HEY LOOK, OTHER SPORTS HAPPENED
02.02.09The Super Bowl blotted out all other sporting events this weekend, and that’s too bad*, because there was some outstanding action in other arenas.
RAFAEL NADAL IS A BADASS – Nadal, whose five-set semifinal match was the longest in Australian Open history (5 hours, 14 minutes), had one day less to prepare for the final than Roger Federer, and Nadal still beat him — in five sets that took almost four and a half hours. Then Federer cried. Awesome.

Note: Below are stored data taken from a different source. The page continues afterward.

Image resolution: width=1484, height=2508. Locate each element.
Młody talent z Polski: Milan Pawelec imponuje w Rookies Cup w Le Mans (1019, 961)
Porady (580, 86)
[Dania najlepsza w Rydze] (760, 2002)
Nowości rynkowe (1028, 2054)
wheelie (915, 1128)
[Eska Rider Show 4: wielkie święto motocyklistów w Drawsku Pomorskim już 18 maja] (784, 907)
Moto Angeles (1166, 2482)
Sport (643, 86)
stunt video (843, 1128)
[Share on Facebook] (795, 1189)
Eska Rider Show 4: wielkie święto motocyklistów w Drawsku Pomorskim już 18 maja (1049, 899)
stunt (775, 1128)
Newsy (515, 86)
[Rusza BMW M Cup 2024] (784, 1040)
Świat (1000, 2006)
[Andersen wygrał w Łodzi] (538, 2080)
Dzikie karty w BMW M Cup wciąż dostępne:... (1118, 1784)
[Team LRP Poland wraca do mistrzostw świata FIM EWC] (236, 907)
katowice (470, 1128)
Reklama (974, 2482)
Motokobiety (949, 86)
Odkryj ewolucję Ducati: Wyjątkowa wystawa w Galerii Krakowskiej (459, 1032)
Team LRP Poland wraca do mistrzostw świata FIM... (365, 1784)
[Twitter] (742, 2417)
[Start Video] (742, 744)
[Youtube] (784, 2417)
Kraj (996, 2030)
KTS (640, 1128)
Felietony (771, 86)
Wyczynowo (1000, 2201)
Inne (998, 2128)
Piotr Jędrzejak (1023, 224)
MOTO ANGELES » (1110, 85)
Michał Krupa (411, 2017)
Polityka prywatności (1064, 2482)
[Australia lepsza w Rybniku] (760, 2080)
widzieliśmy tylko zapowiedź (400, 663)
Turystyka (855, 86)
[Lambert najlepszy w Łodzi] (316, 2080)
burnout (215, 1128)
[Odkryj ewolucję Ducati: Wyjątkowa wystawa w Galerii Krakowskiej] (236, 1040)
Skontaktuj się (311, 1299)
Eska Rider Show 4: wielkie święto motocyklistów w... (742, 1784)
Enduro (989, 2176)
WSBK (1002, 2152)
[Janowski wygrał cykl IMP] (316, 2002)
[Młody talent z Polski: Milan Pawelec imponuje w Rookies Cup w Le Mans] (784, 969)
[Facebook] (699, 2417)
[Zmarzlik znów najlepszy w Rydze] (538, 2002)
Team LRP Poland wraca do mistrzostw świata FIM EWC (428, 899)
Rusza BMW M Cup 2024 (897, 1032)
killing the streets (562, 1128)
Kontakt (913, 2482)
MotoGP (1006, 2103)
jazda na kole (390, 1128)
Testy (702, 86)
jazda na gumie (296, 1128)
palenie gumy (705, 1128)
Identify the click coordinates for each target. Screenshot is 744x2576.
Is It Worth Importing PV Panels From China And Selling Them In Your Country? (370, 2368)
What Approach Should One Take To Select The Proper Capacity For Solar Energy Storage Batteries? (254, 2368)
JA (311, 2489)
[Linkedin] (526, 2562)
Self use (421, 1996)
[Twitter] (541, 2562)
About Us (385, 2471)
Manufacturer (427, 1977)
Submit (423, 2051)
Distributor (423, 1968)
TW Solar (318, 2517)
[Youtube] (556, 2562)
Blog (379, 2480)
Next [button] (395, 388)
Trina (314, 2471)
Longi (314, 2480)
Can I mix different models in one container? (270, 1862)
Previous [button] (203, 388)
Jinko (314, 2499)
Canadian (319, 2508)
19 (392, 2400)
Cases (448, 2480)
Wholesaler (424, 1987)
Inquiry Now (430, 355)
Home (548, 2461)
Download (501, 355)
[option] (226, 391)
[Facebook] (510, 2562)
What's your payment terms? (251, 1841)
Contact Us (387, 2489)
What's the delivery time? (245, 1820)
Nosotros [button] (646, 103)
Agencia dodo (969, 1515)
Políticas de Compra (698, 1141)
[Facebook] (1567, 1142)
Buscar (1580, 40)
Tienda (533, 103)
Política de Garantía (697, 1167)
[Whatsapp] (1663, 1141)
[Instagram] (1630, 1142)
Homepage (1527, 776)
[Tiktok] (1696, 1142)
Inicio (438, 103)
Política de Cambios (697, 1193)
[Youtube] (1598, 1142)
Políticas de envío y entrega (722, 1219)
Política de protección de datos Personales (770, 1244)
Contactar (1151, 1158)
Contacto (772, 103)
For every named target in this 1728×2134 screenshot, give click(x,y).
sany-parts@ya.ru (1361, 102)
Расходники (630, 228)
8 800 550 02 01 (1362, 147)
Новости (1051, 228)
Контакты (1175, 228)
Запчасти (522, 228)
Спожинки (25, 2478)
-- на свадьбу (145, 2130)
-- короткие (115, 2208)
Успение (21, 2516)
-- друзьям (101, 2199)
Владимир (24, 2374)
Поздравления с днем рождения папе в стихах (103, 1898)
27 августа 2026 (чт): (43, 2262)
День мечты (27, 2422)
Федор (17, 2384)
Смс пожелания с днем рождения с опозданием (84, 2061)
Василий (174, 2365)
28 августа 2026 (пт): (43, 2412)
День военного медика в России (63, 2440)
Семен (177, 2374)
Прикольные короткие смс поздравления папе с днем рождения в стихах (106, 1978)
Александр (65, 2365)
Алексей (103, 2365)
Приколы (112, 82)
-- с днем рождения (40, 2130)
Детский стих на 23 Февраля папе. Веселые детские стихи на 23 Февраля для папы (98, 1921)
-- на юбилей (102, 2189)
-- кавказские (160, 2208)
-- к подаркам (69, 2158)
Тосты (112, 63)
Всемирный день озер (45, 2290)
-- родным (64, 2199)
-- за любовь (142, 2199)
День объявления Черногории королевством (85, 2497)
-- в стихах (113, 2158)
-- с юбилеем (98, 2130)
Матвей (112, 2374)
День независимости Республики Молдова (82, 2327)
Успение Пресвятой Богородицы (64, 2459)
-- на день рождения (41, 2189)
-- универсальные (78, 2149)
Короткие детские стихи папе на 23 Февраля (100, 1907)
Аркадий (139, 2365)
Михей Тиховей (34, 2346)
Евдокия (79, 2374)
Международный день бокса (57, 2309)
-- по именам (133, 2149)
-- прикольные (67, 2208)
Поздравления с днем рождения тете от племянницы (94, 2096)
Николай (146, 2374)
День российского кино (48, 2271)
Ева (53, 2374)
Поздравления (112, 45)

GEORGES ST-PIERRE: ALSO A BADASS — GSP’s domination of a completely overmatched BJ Penn at uFC 94 started talk of the French Candian taking on middleweight champion Anderson Silva for the sport’s next “superfight.” However, the fight I’m looking forward to most is Jon Jones versus anyone at all. His unanimous decision over Stephan Bonner was the most entertaining fight of the night.
HOCKEY, BASKETBALL STILL GOING ON – I just wanted to make them feel special. Just eleven days until the NBA’s All-Star weekend, so that’s something to kind of look forward to. I guess.
*not really


Did someone say All-Star Weekend? Oh Pac Man Gon Drank
I thought porn popped up during the GSP-Penn fight, but nope, it was just two dudes.
Half naked.
Rolling around on the ground.
Pauly, you make an excellent point. I really don’t get the attraction watching two dudes “grapple”. The whole thing is just a little…..gay. Actually, make that a lot gay.
Wait, there arent any of them here to beat my ass for saying that, are there?
“Then Federer cried.”
It’s official, Roger Federer is the biggest pussy in pro sports
King Jeremy the Wicked, I was still beating off to it none the less.
“Yeah, it’s so gay the way those two guys pummeled the shit out of each other.”
Go get breast-fed some more, you fucking mama’s boys.
Boom. Roasted.
You’d think that pinning a struggling opponent to the ground with their legs wrapped around your back and trying to punch them repeatedly in the face would be a bit more erotic. But I don’t find it erotic at all.
/got cut from the lacrosse team at Duke.
looks like someone stayed up late and watched The Office after the game last night.
Lemme check. Yup. That’s a burn.
Federer was actually crying because he was doing long division and had a remainder left over.
I wonder how much money Nadal could get for that trophy at Cash4Gold.com.
hey Matt, are you sure “pummeled” is the word you were looking for?
That GSP fellow has a truly fantastic behind.
From Wikipedia: Pummel
A grappling position refers the positioning and holds of combatants engaged in grappling. Combatants are said to be in a neutral position if neither is in a more favorable position. If one party has a clear advantage such as in the mount they are said to be in a “Mounted Position”. Conversely, the other party is considered to be in a inferior position, in that case sometimes called the “under mount.”
That shit is HOT!
@Smello
I didn’t look I swear. I’m not gay, you’re gay, I don’t care if you’re a girl.
God once you see it you can’t unsee it. Stupid sexy GSP.
You can’t spell grapple with r-a-p-e.
While you gays were watching “The Office”. I was watching “The Orifice” starring Even Stone.
@Sex Cannon:
[www.merriam-webster.com]
POUND; BEAT
Try using a dictionary, asshat.
Relax, just fucking around. I’m completely indifferent when it comes to MMA. And tennis. And golf. And bowling….
Jesus, is football really over? Fuck, I’m depressed.
And it’s spelled “PUMBLE”, jerk.
/at least it is in my WL Dictionary
Wow, I haven’t seen Matt this surly and hungover since July 3, 2008.
Sorry, Sex Cannon. I can’t afford to be lenient on matters as important as vocabulary and grammar.
And yet you’ve never hesitated to ask the superior court for leniency in matters of incest and indecent exposure.
Grappling is like gay porn without the penetration – so it’s totally ok.